Florida’s Kratom Consumer Protection Act, CS/HB 179, also enacted in 2025, restricts sale and possession of kratom to individuals 21 and older and adds an 11 percent retail sales tax. Administration of the law falls to the Florida Department of Agriculture and Consumer Services, which is tasked with adopting rules and ensuring that products offered in the state comply with labeling and testing standards. Together, these acts in Rhode Island and Florida underscore a model in which states accept kratom as a consumer product under specified conditions while attempting to mitigate risks through age thresholds, oversight of supply chains, and financial disincentives.

Kratom is not the only substance prompting new questions for food and supplement regulation. Jurisdictions are also grappling with kava, hemp-derived cannabinoids, and psilocybin-containing products as they appear in beverages, edibles, and other consumables. The National Center for Complementary and Integrative Health notes on its kava information page that kava root has been used in traditional beverages for centuries in the South Pacific and is now widely promoted in the U.S. for anxiety and insomnia.
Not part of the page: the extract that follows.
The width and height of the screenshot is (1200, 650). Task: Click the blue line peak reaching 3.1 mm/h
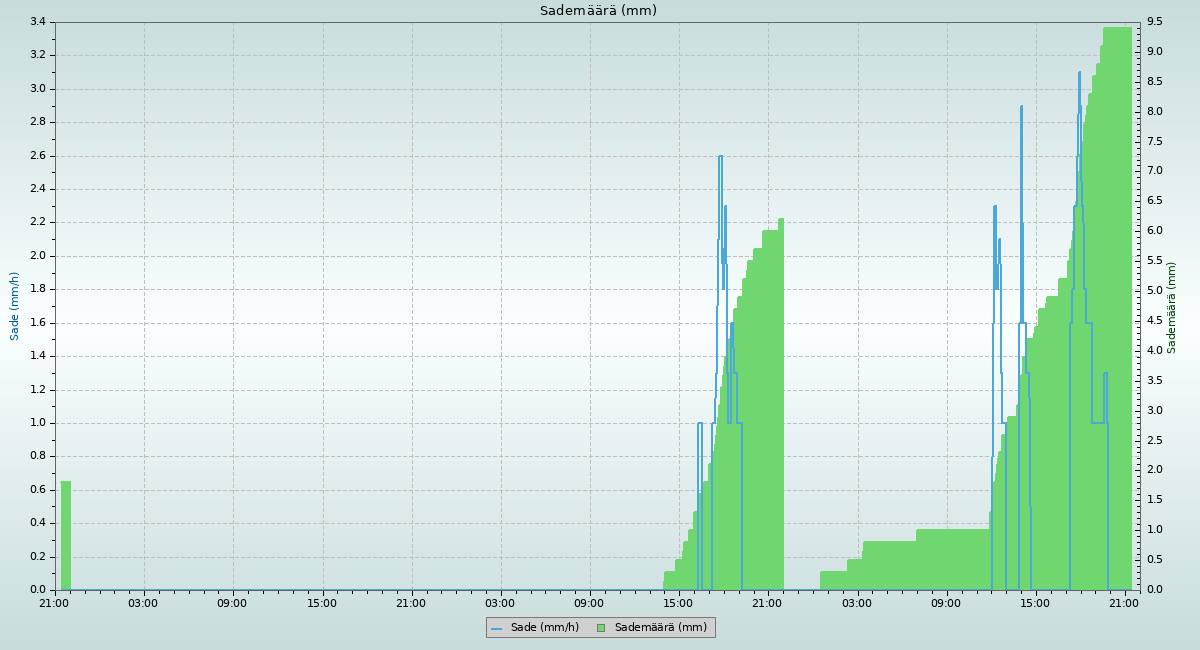click(x=1079, y=73)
At the same time, FDA has issued communications citing reports of liver toxicity and potential carcinogenic concerns, leading the agency to conclude that kava is not appropriate for use in conventional foods, even as it remains permitted as a dietary supplement when used in certain forms.

Hemp-derived cannabinoids, including various tetrahydrocannabinol (THC) isomers like delta‑8, delta‑9, and delta‑10 produced from hemp, have also proliferated in gummies, drinks, and snacks. The 2018 Farm Bill removed hemp from the federal controlled substances schedule but left significant room for interpretation about intoxicating derivatives, prompting a wave of state legislation and rulemaking. In a policy brief, the Council of State and Territorial Epidemiologists and other public health groups have described how differing definitions of “hemp” and “THC” in state law have produced divergent approaches to potency caps, packaging restrictions, and retail licensing for hemp-derived intoxicants.

Psilocybin, the psychoactive compound found in certain mushroom species, remains a Schedule I substance under federal law, meaning it is illegal to manufacture, possess, or distribute outside of approved research settings. However, some localities and states have moved toward decriminalization or tightly controlled therapeutic programs, creating ambiguity for related consumer products such as “mushroom edibles” that are not specifically addressed in the Federal Food, Drug, and Cosmetic Act. The U.S. Drug Enforcement Administration’s psilocybin fact sheet highlights its status as a substance without an accepted medical use at the federal level, even as clinical trials explore potential applications under controlled conditions.

For public health agencies, the convergence of kratom, kava, hemp-derived cannabinoids, and psilocybin-related products in food and supplement-like formats presents a common set of challenges. Regulators must determine whether products fall under dietary supplement provisions, should be treated as food additives requiring premarket approval, or belong in controlled substances schedules, often while working with limited or emerging data. Health departments also shoulder the responsibility of monitoring adverse event reports, engaging poison centers, and communicating with clinicians and consumers about known and potential risks without overstating or understating the current evidence base.

As policy debates continue, organizations such as the Association of State and Territorial Health Officials (ASTHO) and AFDO are tracking legislative trends, court decisions, and evolving scientific findings to assist states in developing coherent approaches. Their reports on kratom and other novel substances emphasize the importance of aligning laws with clear testing and labeling standards, transparent supply chains, and surveillance systems capable of detecting shifts in use patterns or health outcomes. The trajectory of kratom regulation over the next several years is likely to be shaped by this interplay between federal guidance, state experimentation, and ongoing research into how these products are used and how they affect public health.